=== PASSAGE ===
________________________

History and Commentary From a Prairie Perspective
spring rural scene pic

My father was born on Jan. 13, 1876, in the 39th year of the reign of Queen Victoria, 15 years after the death of the royal consort, Prince Albert of Saxe-Coburg.

Prior to the 19th century, windmills and waterwheels provided power for industry in Britain and canals and a network of coach roads formed the horse-powered transportation system.

Whale oil lamps were still in use and the poor had tallow candles while the well-to-do, including the royal household, had superior candles made from beeswax. Wood was the principal source of heat. Then came the Victorian Age, a time of accelerating technological change fuelled by the energy of coal. Railways began to spread across Britain, transporting goods and passenger in trains hauled by coal-fired steam locomotives.

Long distance messaging was optical, using smoke signals and semaphores, until audible telegraphy came into use in 1837, the first year of Queen Victoria’s reign. In 1859 what was then the largest passenger ship in the world, S.S. Great Eastern, was launched at the Isle of Dogs along the Thames River. It was an iron steamship powered by engines driving side-wheel paddles and a screw propeller and had masts for sails. When its employment as a passenger ship proved unprofitable, it was converted to a cable ship. The first trans-Atlantic telegraph cable was laid in 1866, 10 years before my father was born.

The telephone, voice transmission by wire, was invented one year before my father’s birth and the phonograph when he was one year old. For most of the 19th century processions of colliers travelled in coastal water bringing coal from Yorkshire mines to London. Coal was not only used for heating, it was processed to produce both illuminating gas and coke for blast furnaces.

By 1890, gas from coal provided light for streets and buildings in most cities in Britain. The supremacy of illuminating gas was then challenged by electricity and the incandescent lamp bulb.

When my father was still in England, he was familiar with a polluted Thames River and the poisonous fogs that stained the city of London. When he was nine years old, he could read newspaper accounts of the North West Rebellion in Canada. He was 24 when he began to read about the Second Boer War (1899-1902).

When he sailed to Canada in 1905, the British Empire was at the peak of its wealth and power and King Edward VII was on the throne. The year after he left the land of his birth, the Royal Navy took possession of HMS Dreadnaught, the first turbine-driven, all big gun battleship. This ship started an arms race. Almost every maritime state that could afford to build their own big gun battleships entered the completion.

________________________

=== ENTRIES SHOWN ===

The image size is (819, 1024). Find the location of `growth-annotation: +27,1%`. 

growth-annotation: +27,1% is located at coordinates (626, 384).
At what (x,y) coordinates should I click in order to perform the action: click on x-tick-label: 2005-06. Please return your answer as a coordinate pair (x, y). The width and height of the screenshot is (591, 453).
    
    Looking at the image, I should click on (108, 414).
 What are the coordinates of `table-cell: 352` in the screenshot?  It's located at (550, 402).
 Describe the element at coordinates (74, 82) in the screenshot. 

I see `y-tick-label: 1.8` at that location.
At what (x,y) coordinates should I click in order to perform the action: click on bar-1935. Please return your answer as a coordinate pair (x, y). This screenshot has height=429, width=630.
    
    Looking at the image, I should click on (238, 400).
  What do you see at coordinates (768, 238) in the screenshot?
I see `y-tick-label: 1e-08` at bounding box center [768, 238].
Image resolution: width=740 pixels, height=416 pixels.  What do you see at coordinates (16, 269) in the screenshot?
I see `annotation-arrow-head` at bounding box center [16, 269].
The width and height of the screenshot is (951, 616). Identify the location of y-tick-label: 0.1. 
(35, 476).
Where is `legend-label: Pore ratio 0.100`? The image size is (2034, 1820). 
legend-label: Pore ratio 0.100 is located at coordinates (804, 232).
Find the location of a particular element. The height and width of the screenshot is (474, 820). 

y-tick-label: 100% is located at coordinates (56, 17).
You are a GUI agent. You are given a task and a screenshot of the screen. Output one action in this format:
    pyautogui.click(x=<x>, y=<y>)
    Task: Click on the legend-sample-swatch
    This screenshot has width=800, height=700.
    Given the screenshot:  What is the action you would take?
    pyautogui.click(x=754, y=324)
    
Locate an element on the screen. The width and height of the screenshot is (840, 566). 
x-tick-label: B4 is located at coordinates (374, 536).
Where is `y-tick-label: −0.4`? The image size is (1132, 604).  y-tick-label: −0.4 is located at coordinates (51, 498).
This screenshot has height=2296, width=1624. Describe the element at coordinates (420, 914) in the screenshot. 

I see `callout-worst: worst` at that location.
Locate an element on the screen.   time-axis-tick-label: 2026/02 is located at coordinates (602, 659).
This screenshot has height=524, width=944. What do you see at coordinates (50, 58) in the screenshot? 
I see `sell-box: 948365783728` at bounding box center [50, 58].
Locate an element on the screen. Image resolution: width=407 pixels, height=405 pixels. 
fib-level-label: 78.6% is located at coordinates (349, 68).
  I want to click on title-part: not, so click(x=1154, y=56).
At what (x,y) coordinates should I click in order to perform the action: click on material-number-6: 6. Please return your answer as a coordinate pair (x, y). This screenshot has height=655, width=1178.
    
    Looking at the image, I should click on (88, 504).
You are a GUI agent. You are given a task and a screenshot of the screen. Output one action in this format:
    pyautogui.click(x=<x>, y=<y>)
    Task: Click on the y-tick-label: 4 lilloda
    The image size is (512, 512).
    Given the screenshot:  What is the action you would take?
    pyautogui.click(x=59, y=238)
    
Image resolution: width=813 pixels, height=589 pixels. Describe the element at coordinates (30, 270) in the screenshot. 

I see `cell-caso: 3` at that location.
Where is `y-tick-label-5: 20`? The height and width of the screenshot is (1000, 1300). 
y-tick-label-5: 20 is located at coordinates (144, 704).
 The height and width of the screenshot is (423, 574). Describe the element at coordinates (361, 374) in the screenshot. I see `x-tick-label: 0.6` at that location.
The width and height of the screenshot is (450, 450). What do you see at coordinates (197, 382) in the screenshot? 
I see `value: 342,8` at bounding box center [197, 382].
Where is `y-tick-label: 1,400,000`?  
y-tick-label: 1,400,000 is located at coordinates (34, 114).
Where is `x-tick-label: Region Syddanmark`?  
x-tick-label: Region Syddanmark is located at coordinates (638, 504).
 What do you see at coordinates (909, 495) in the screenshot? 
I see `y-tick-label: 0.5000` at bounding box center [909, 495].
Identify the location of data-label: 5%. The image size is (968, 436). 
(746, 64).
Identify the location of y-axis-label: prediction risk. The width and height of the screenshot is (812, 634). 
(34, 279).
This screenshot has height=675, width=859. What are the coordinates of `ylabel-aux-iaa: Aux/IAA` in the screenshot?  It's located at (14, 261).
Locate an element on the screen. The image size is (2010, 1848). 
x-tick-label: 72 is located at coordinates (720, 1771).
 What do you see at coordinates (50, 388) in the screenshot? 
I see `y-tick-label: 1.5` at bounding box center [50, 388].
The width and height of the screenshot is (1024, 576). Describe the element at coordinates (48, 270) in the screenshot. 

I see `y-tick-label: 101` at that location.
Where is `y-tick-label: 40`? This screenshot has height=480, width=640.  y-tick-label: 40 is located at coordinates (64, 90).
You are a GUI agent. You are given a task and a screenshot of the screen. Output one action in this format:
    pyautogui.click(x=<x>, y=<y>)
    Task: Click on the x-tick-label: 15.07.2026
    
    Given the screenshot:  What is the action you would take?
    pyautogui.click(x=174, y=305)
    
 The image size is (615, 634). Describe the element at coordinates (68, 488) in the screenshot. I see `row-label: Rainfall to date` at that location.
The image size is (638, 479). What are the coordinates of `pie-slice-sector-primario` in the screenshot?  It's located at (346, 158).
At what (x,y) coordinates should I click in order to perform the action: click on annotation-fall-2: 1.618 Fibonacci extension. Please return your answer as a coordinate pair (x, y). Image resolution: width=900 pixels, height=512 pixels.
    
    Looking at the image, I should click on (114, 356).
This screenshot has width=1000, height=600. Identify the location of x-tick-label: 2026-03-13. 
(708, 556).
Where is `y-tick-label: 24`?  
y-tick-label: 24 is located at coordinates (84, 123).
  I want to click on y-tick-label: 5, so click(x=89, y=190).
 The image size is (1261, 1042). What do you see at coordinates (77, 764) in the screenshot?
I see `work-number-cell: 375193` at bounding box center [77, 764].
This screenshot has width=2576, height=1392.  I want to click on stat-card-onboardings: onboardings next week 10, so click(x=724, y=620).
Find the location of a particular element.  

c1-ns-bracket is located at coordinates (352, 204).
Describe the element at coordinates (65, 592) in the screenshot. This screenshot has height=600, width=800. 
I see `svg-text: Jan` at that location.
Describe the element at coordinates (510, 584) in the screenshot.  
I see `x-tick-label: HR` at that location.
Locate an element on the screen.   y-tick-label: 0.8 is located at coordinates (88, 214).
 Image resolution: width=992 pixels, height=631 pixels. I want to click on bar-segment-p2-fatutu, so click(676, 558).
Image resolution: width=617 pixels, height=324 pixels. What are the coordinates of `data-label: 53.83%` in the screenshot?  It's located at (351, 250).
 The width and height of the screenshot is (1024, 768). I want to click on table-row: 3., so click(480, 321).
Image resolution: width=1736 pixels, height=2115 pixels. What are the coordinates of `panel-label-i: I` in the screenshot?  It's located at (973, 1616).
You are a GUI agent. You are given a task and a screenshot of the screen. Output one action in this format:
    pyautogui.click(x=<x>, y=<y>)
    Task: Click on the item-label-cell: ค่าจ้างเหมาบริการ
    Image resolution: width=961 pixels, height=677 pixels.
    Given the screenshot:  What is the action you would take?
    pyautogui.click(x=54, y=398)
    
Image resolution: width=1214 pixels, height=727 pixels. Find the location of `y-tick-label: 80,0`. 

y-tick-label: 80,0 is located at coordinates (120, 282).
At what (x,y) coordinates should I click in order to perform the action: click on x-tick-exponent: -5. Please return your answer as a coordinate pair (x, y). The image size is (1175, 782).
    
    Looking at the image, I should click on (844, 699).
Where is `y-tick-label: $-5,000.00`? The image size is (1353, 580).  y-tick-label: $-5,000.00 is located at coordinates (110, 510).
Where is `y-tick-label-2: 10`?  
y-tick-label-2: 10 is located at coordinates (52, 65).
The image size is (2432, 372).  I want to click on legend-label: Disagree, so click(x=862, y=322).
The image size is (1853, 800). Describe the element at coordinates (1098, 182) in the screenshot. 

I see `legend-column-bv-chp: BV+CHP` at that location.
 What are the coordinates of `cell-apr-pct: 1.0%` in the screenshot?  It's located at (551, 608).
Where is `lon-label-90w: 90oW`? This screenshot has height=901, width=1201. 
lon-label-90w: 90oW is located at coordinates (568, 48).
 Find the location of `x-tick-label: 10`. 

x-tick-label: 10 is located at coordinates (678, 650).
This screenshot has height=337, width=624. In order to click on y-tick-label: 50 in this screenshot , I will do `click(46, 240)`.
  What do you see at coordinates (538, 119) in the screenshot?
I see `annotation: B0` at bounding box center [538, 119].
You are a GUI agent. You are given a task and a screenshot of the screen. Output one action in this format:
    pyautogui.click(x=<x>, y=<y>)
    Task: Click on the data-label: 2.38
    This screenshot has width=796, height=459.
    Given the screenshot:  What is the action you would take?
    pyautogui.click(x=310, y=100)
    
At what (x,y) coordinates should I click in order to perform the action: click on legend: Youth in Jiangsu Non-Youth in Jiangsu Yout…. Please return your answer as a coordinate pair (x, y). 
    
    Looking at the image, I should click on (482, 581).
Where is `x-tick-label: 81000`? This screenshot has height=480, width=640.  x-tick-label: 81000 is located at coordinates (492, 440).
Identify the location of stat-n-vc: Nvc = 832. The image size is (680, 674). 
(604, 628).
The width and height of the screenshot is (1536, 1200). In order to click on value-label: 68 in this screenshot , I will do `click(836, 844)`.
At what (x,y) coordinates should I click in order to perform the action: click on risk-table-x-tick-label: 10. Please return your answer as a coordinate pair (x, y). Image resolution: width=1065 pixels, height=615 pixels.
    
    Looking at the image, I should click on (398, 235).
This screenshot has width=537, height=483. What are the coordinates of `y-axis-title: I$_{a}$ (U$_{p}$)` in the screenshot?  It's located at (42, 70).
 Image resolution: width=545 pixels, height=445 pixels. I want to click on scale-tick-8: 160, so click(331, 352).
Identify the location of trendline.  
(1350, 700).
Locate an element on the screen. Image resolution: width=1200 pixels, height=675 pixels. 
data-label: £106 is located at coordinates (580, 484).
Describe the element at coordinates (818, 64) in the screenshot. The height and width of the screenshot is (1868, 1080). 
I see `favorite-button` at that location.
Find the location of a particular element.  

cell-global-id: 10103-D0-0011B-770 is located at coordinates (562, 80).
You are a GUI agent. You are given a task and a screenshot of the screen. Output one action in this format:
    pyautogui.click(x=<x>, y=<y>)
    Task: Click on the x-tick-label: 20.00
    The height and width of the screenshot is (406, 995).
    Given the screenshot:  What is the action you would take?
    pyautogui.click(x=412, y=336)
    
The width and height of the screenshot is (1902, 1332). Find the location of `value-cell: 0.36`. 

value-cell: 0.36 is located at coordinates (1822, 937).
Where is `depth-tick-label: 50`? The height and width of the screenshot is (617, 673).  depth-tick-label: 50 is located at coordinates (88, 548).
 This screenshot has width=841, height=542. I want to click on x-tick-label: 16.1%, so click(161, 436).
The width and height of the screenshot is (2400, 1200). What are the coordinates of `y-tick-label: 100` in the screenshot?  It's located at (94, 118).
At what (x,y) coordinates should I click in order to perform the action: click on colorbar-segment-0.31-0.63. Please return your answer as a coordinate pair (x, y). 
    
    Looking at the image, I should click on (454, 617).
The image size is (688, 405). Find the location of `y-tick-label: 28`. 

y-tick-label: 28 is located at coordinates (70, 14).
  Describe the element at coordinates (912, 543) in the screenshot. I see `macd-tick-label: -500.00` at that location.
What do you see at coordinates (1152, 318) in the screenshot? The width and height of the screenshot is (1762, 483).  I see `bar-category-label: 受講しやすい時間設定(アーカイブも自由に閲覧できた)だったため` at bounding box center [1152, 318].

________________________

=== ACTIVITY A ===
From the records, output every line starting at the one containing "The image size is (1853, 800)." and ending at the one containing "center [538, 119].", reproduced without changes.
=== ACTIVITY B ===
Pick up the account of the father's life during Victorian-era change and carry it forward from its last sentence.

=== EXERCISE RESPONSE A ===
The image size is (1853, 800). Describe the element at coordinates (1098, 182) in the screenshot. 

I see `legend-column-bv-chp: BV+CHP` at that location.
 What are the coordinates of `cell-apr-pct: 1.0%` in the screenshot?  It's located at (551, 608).
Where is `lon-label-90w: 90oW`? This screenshot has height=901, width=1201. 
lon-label-90w: 90oW is located at coordinates (568, 48).
 Find the location of `x-tick-label: 10`. 

x-tick-label: 10 is located at coordinates (678, 650).
This screenshot has height=337, width=624. In order to click on y-tick-label: 50 in this screenshot , I will do `click(46, 240)`.
  What do you see at coordinates (538, 119) in the screenshot?
I see `annotation: B0` at bounding box center [538, 119].

=== EXERCISE RESPONSE B ===
To protect the big ships from steam-powered torpedo boats, a new class of ships called destroyers was developed. My father would have read about these vessels in the newspapers. He would also have read about the development of submarines designed to go to war and about the first successful airline called Delag that began operations in Germany in 1909. The airline used dirigibles in which lift was provided by hydrogen-filled gasbags with a rigid skeleton of metal. In the First World War these machines were used for destruction as were airplanes, which were born as the Wright brothers’ primitive Flyer in 1903.

My father filed on a homestead on July 7, 1905 near Humboldt in the District of Assiniboia, which was swallowed by the new province of Saskatchewan on Sept. 1 of that same year. The threshing machines, binders, and steam-powered tractors he saw in Canada were all invented during his lifetime. So were automobiles with internal combustion engines and the assembly lines which built them. For a time, he owned a Model T Ford.

He was in the one-year-old settlement of Vonda in 1908. There, he filed on another homestead and encountered the people known as Galicians. For five years, his partner in a general store was a widow of Polish extraction. He was in England when war clouds gathered. He sailed back to Canada in August of 1914, as the first shots of the Great War were fired. He learned about the new instruments of war from newspapers – tanks, poison gas aircraft.

In 1918 he was in Saskatoon, working in what was then called a “motor livery” and learning to be an automobile mechanic. In 1920, he was in the new Canadian Northern Railway divisional point that became Eatonia , where he remained for the rest of his life. He learned of the larger world from newspapers – The Toronto Star, The Saskatoon StarPhoenix and the now defunct Free Press, Prairie Farmer and the Family Herald.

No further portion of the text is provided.